Based on the above, it can be concluded that the penultimate chord types, their pitch classes, the information provided by the DIC vector and the presence or absence of a leading note account for the way listeners perceived the relationships of cadences within this particular set. It should be also noted that according to the DE simulations there are two additional properties of ‘moderate’ importance: those that examine whether there is at least one fixed (DIC0) or one descending by one semitone (DIC-1) pitch class.

6 Conclusions

This paper presents a first pilot study towards increasing the self-evaluation ability of a creative cadence blending algorithm, by utilising data from perceptual experiments. The listening experiment incorporated two cadences (the perfect and the phrygian) as a starting point along with seven system-produced blends. The blending algorithm combines characteristics of the input spaces, generating several blends that include different combinations of characteristics from the input cadences. Aim of this paper is to identify whether any of the cadence characteristics are perceptually more salient in defining pairwise cadence similarities. The Differential Evolution (DE) algorithm was employed in order to fine-tune the salience weight of every cadence property, so that the relative placement of cadences obtained with system-based metrics optimally matches the user-obtained perceptual space.

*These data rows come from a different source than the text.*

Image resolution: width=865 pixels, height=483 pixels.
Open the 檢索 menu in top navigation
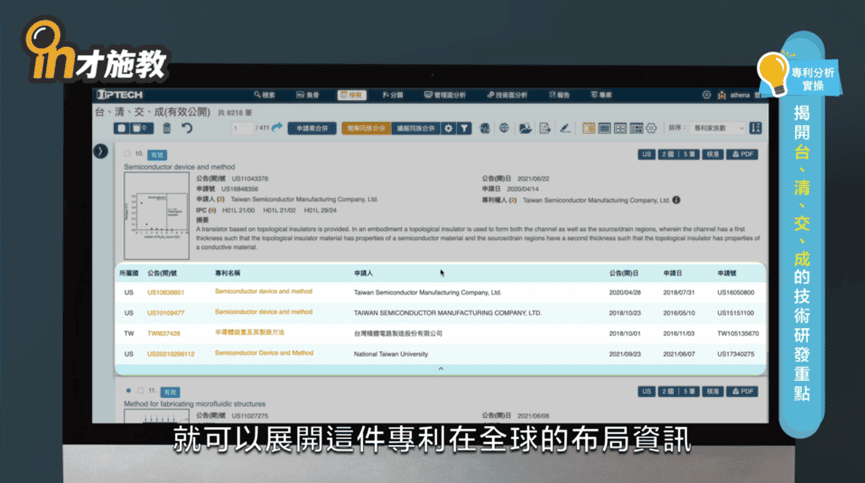[263, 94]
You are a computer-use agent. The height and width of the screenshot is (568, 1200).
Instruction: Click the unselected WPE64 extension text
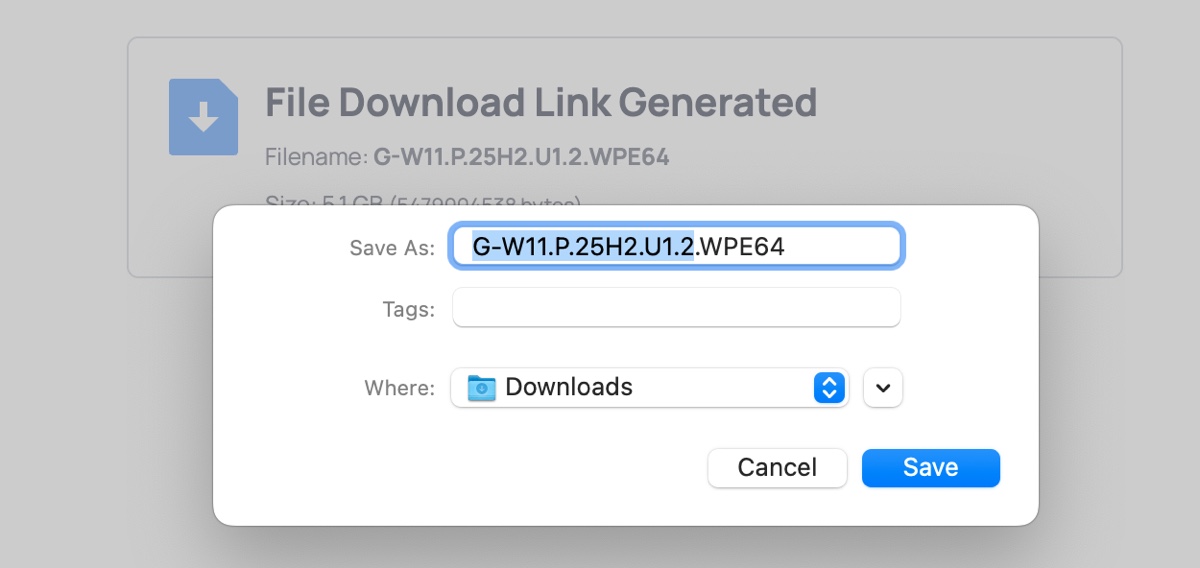(x=741, y=246)
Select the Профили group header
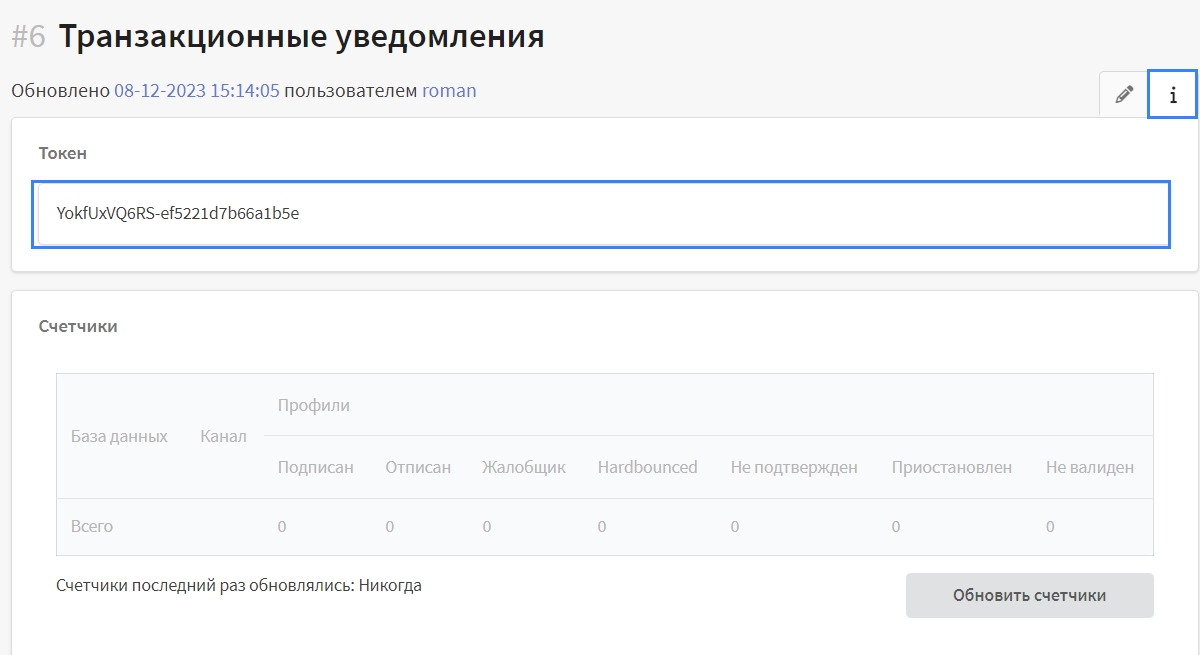The height and width of the screenshot is (655, 1200). (x=313, y=405)
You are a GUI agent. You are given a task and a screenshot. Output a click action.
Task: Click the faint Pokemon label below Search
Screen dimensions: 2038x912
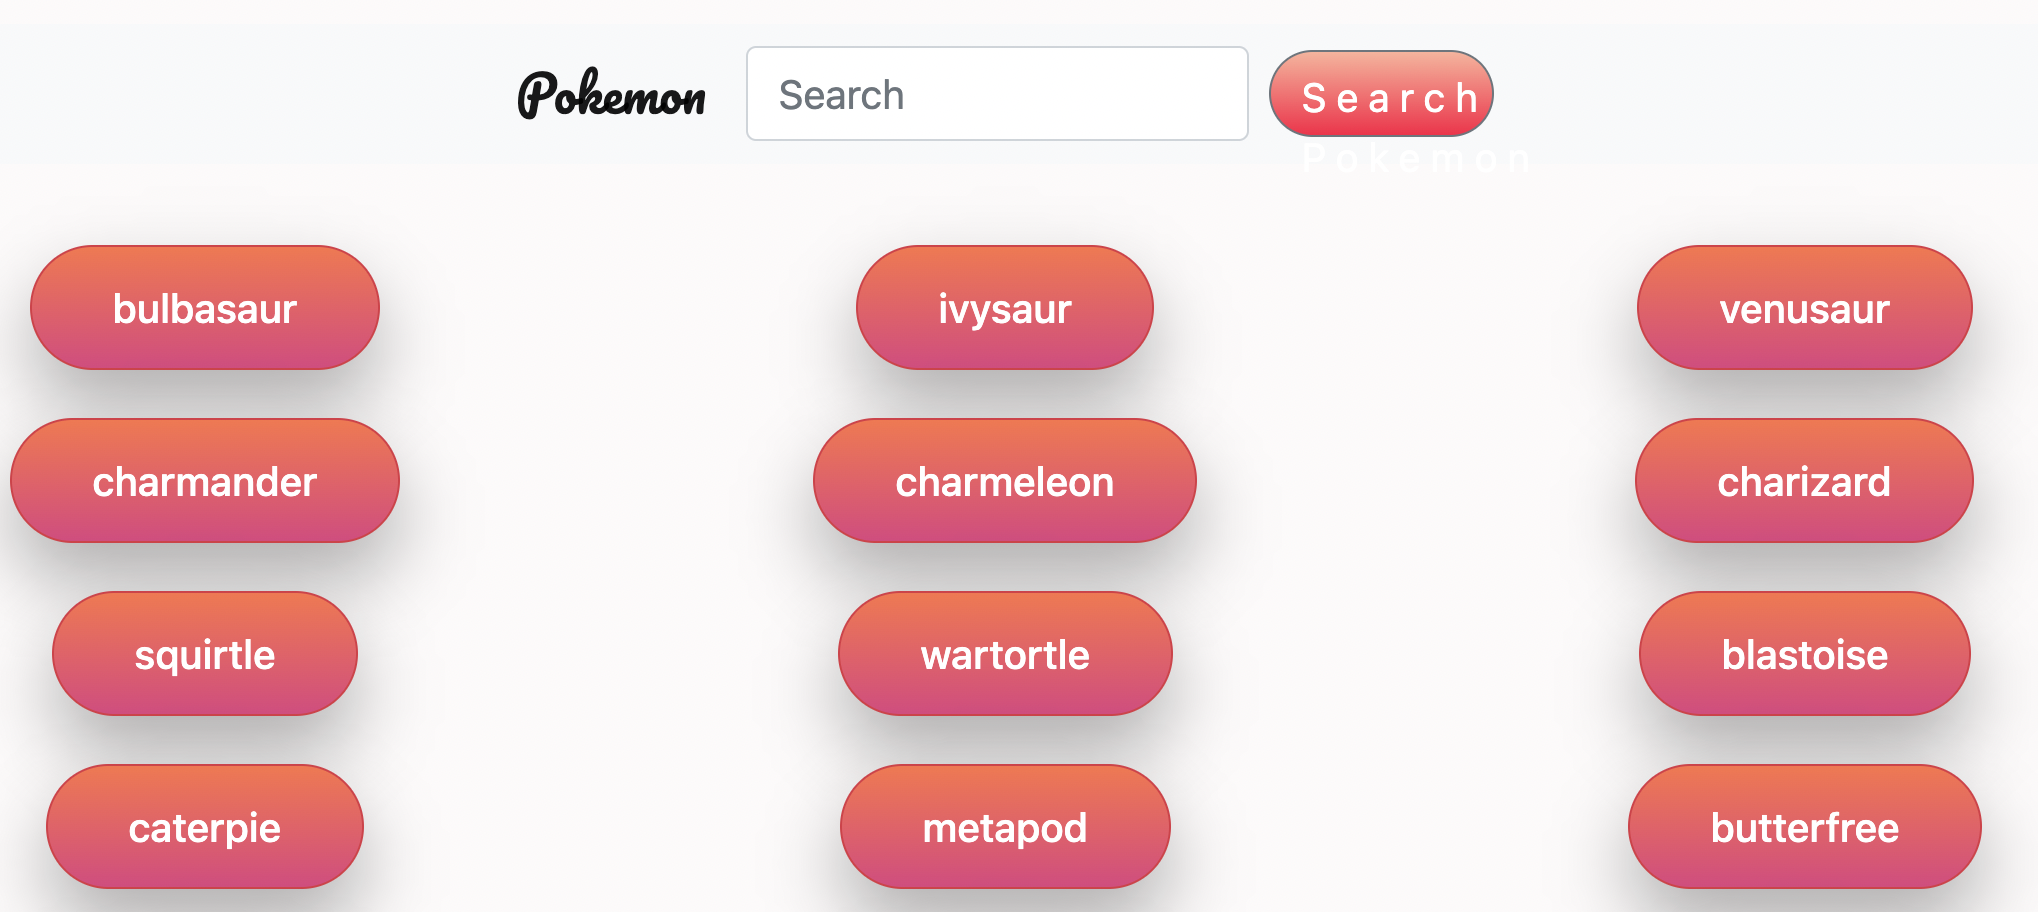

The dissimilarity rating experiment revealed a categorical perception of cadences reflected by positioning on the 1st MDS dimension and clearly dictated by the existence of an upward semitone movement to the tonic (leading note) in the left-hand cadences in comparison to the lack of a leading note in the right-hand cadences. This fact is also evident by the high weight of the asc value shown in Table 2. Two major clusters of cadences were formed based on this differentiation together with one outlier (the plagal cadence) that featured neither and upward semitone nor an upward tone to the tonic but a duplication of the tonic. It is also shown that both the intra and inter-cluster relations could be adequately modelled mainly through four salient musical properties, namely the penultimate chord type, its pitch classes, the DIC vector of the cadence and the existence of the leading note.

This being a pilot study, the generalisation of these findings for a wider range of cadences as well as a detailed mapping of musical properties to perceptual dimensions is a necessary step that is left for future work. For instance, initial findings indicate that the differentiation of cadences along the 2nd dimension could be explained by the inherent dissonance of the penultimate chords (as expressed by the MIR Toolbox roughness calculation) together with their distances from the final chord in Lerdahl’s Tonal Pitch Space. Identification of such complementary measures could help towards increasing self-awareness of a cadence blending system, according to various diverse aspects of its creative products.